__SECTION DE TEXTE__.
La nervosité est encore de mise sur les marchés financiers. Deux grand événements perturbent toujours l’économie mondiale :
- La crise du Covid 19 en Chine
- La guerre en Ukraine
Nous n’allons pas revenir en détail dessus et nous vous invitons à lire nos réflexions du mois dernier sur ce sujet.
Quoiqu’il en soit, l’impact inflationniste de ces deux événements est réel et durable. Les chiffres s’emballent… Après des mois lors desquels la Banque centrale européenne (BCE) a pu sembler faire l’autruche vis-à-vis de poussée de fièvre inflationniste, la qualifiant de « temporaire », l’autruche s’est finalement muée en faucon, déterminé à lutter contre l’inflation agressivement.
Ce jeudi 9 juin 2022 sera donc à marquer d’une pierre noire pour la BCE. Le conseil des gouverneurs, par la voix de sa présidente, Christine Lagarde, a sonné la fin de la récréation. Dans un contexte où l’inflation semble lui filer entre les doigts, la BCE reprend fermement les choses en main en annonçant à la fois la fin de l’expansion de son bilan, ainsi que, surtout, sa première hausse de taux. Une décision inédite depuis 2011.
Il faut dire qu’il y a urgence, car les prix à la consommation se sont envolés de 8,1% sur un an pour l’ensemble de la zone euro. 18 mois plus tôt, seulement, ceux-ci s’inscrivaient en baisse. L’inflation dépasse même 15% dans l’ensemble des pays baltes !

__ÉNONCÉ DE LA TÂCHE__.
Recopiez le passage du texte sur la BCE et l'inflation en commençant par « Quoiqu’il en soit, l’impact » et en allant jusqu'à « contre l’inflation agressivement. ». Servez-vous uniquement du texte ci-dessus.

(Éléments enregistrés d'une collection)
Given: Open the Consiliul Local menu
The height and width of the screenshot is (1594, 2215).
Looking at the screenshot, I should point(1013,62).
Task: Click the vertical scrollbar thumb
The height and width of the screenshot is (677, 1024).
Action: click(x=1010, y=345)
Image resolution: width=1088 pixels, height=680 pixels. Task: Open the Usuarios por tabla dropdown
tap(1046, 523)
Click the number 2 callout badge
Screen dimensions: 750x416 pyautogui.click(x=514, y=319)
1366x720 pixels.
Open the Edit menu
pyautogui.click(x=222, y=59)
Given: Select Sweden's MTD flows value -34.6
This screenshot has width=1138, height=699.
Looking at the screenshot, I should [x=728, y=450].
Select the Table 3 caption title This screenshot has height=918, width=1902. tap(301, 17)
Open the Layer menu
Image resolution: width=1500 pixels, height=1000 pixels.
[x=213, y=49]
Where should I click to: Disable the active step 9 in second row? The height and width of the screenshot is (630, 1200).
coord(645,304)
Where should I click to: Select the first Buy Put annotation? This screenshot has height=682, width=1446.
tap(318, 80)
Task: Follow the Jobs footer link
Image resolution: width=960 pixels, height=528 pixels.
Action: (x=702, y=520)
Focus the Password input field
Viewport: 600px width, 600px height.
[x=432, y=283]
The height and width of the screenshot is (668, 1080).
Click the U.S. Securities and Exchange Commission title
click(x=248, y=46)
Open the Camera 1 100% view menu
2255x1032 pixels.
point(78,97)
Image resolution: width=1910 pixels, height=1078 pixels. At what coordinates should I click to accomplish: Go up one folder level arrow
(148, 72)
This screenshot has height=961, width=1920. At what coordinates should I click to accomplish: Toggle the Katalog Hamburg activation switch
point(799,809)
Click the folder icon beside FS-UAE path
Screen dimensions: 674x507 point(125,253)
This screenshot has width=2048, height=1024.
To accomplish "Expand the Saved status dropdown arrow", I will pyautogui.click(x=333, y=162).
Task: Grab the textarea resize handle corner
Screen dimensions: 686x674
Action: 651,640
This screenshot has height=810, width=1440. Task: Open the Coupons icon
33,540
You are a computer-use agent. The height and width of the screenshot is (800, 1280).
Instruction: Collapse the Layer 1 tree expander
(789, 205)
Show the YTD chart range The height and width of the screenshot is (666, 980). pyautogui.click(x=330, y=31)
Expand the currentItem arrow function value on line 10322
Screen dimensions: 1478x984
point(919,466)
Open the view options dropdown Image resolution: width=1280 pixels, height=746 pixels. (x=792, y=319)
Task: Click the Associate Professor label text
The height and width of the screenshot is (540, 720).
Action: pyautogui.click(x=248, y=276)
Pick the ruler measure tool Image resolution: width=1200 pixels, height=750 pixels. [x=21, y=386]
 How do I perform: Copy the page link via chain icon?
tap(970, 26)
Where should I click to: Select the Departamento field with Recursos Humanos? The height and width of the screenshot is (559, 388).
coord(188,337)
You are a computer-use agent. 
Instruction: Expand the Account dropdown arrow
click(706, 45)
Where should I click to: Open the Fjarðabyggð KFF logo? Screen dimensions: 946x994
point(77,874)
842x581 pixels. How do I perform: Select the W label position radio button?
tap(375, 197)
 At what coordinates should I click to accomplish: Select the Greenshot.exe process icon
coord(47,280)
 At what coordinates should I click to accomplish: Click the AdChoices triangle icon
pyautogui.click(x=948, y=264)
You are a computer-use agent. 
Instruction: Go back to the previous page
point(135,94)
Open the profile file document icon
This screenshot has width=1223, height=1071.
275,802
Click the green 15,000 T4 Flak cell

__RÉPONSE__.
Quoiqu’il en soit, l’impact inflationniste de ces deux événements est réel et durable. Les chiffres s’emballent… Après des mois lors desquels la Banque centrale européenne (BCE) a pu sembler faire l’autruche vis-à-vis de poussée de fièvre inflationniste, la qualifiant de « temporaire », l’autruche s’est finalement muée en faucon, déterminé à lutter contre l’inflation agressivement.